Genetic diseases are those directly caused by specific, identifiable elements of a person's genetic makeup. Lysosomal storage disorders are one category of genetic diseases.

The organelles (smaller components within a cell) most relevant to lysosomal storage disorders are lysosomes, which are responsible for breaking down waste materials in cells.

Enzymes are a category of proteins responsible for speeding up chemical reactions to help regulate the body's development and function--for example, converting food into energy or breaking down waste substances in the lysosomes.

People's genetic information is contained within structures in the cell nuclei called chromosomes, which are constructed primarily of DNA molecules.

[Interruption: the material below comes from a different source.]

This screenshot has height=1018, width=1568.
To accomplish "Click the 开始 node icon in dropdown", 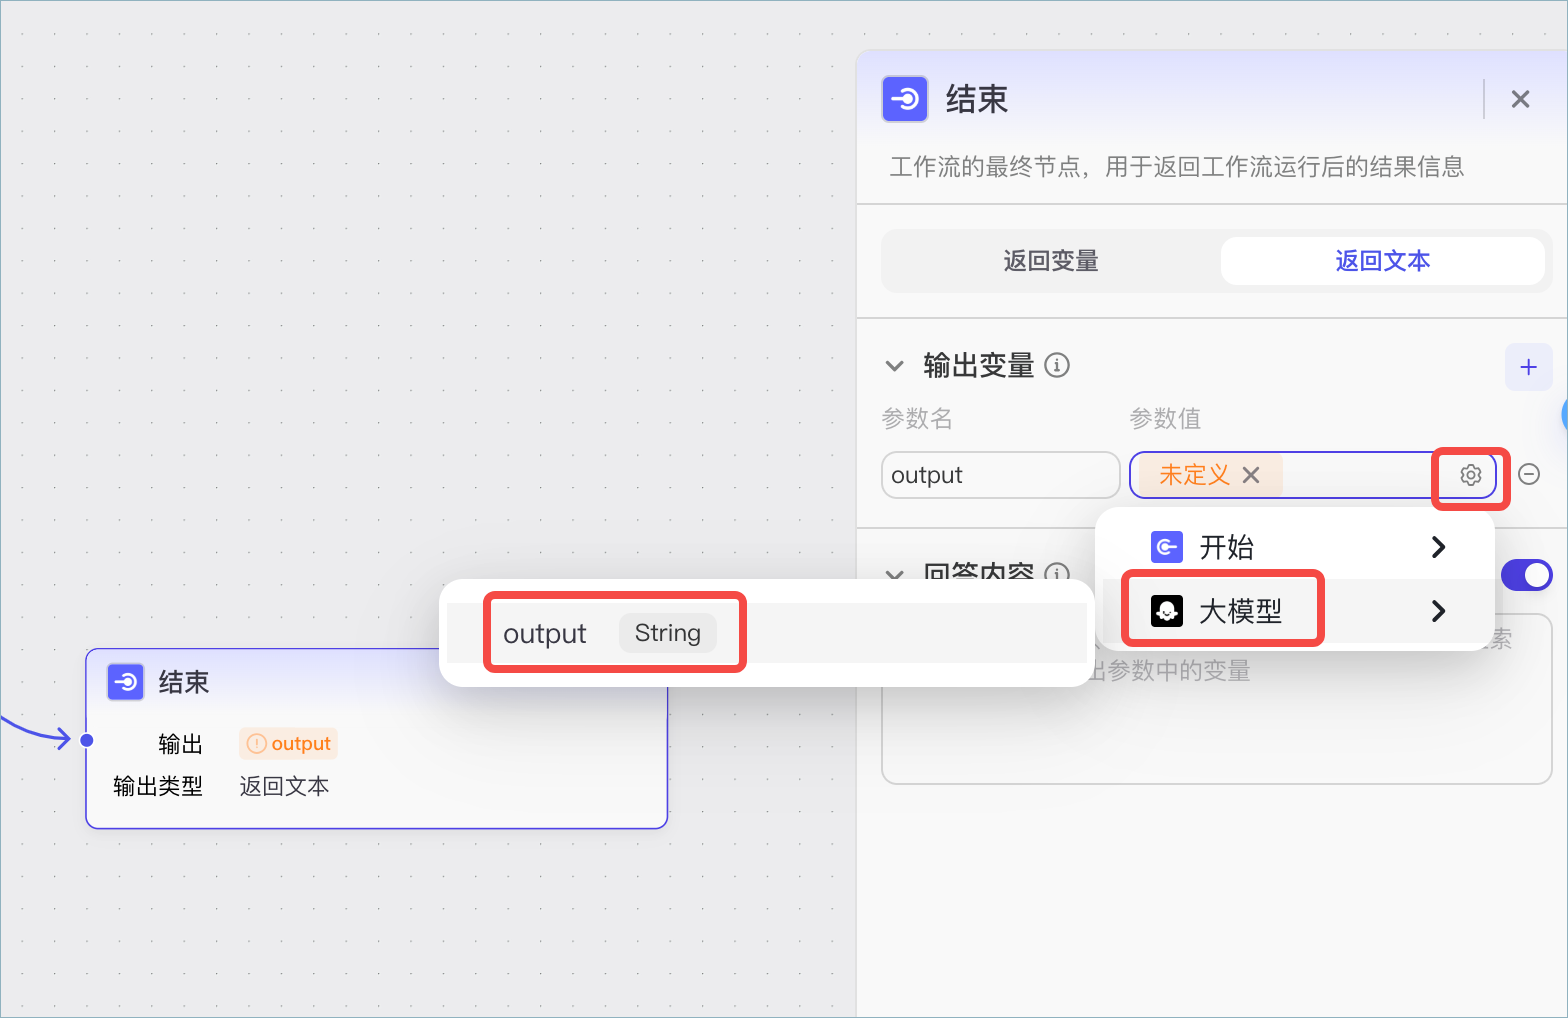I will pyautogui.click(x=1167, y=547).
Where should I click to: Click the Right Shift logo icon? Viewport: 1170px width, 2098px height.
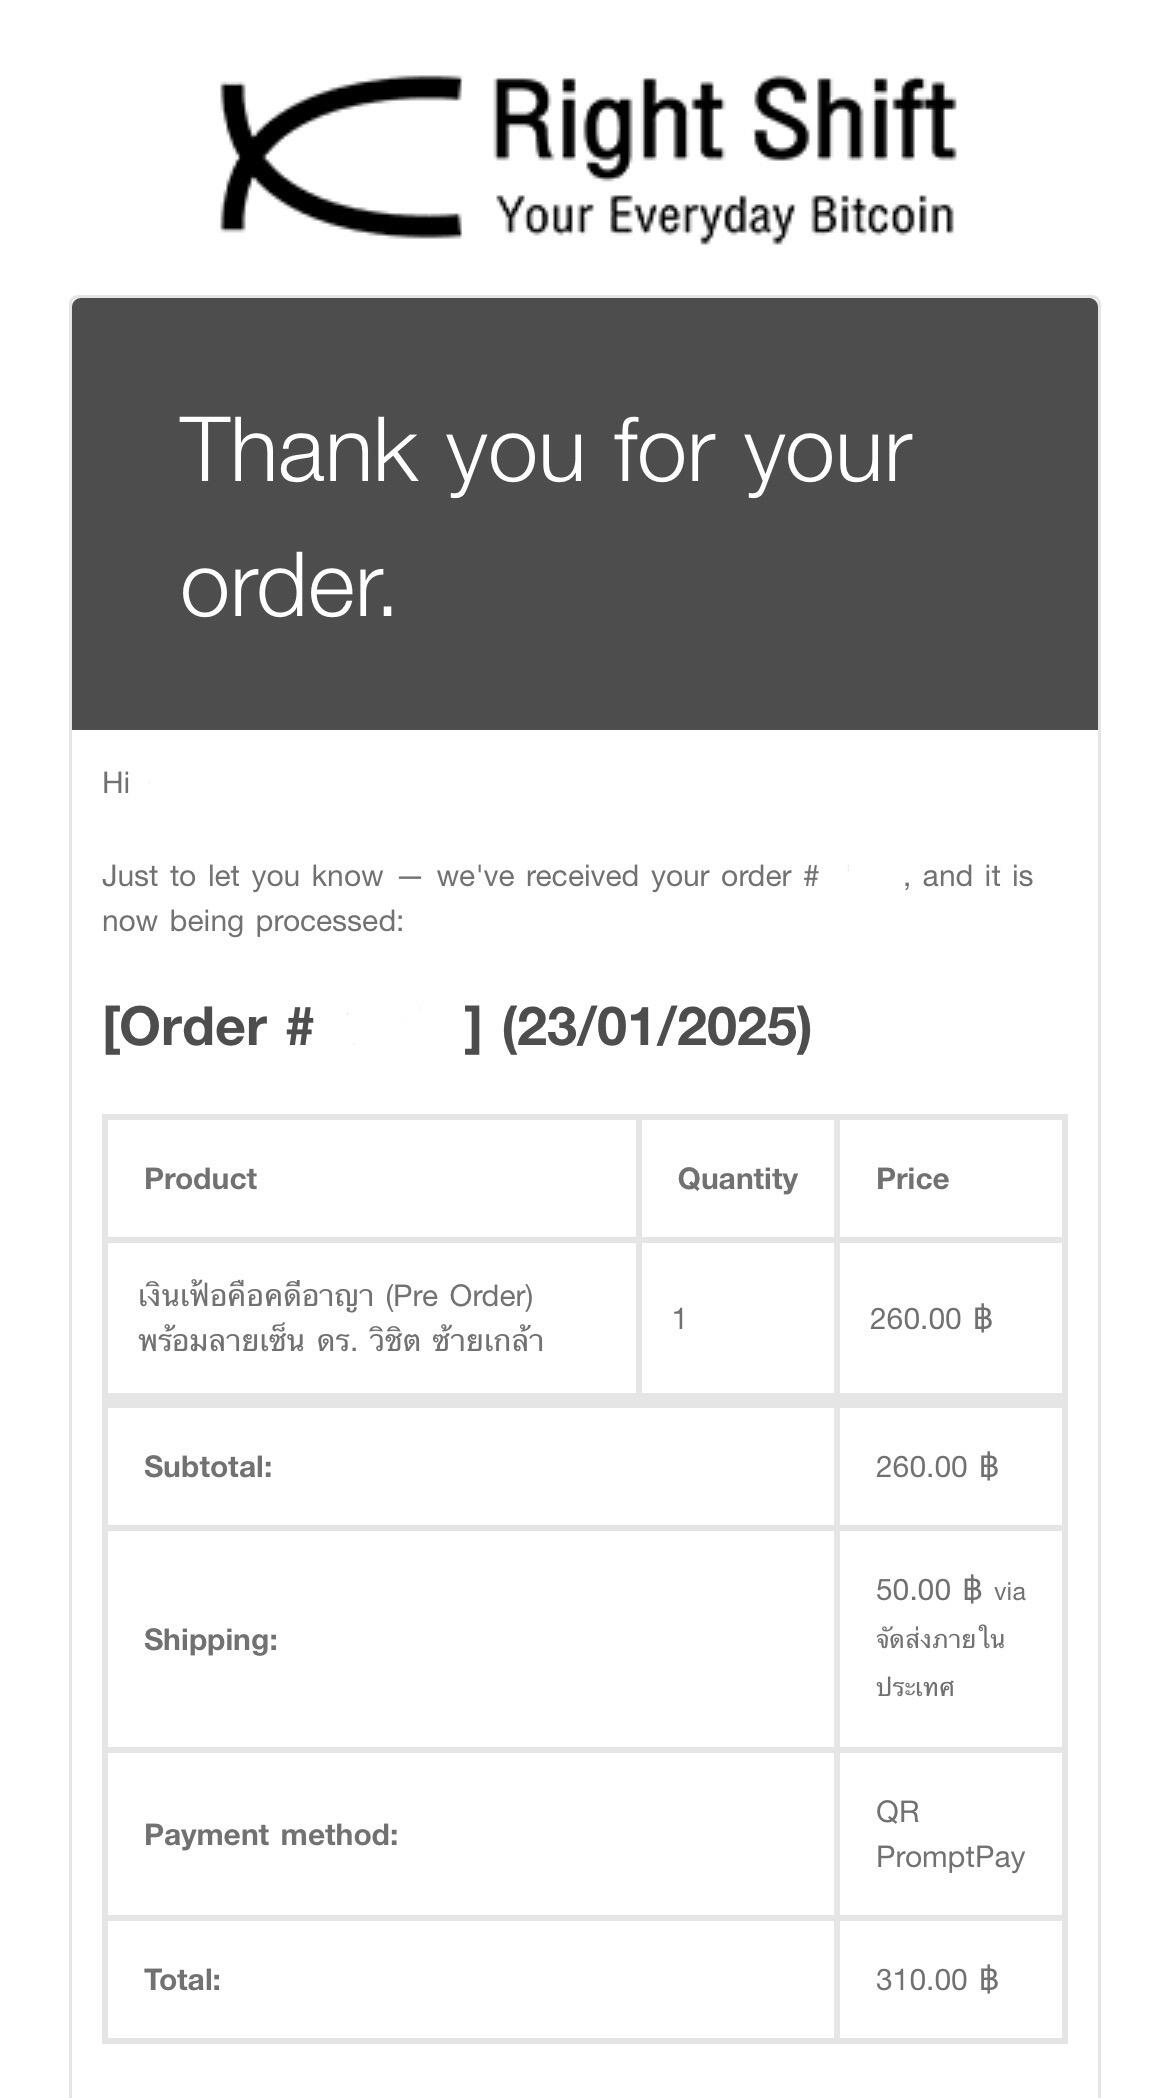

Every chromosome is divided up into thousands of genes.

Some genes control important activities, such as the production of vital enzymes needed for healthy functioning.

These genes are involved in lysosomal storage disorders (LSDs): people with these diseases have mutated forms of the genes responsible for producing enzymes that break down certain waste products. The mutated gene doesn't operate properly, so the enzymes malfunction or aren't produced in sufficient amounts.

If a gene mutation occurs in a sperm or egg cell, the mutated gene will get passed onto offspring during sexual reproduction. Since the offspring's very first cell carries the mutated gene, every subsequent cell replicated from it will also have the mutation.

If a person inherits an LSD-associated gene from both parents, he or she will develop the LSD.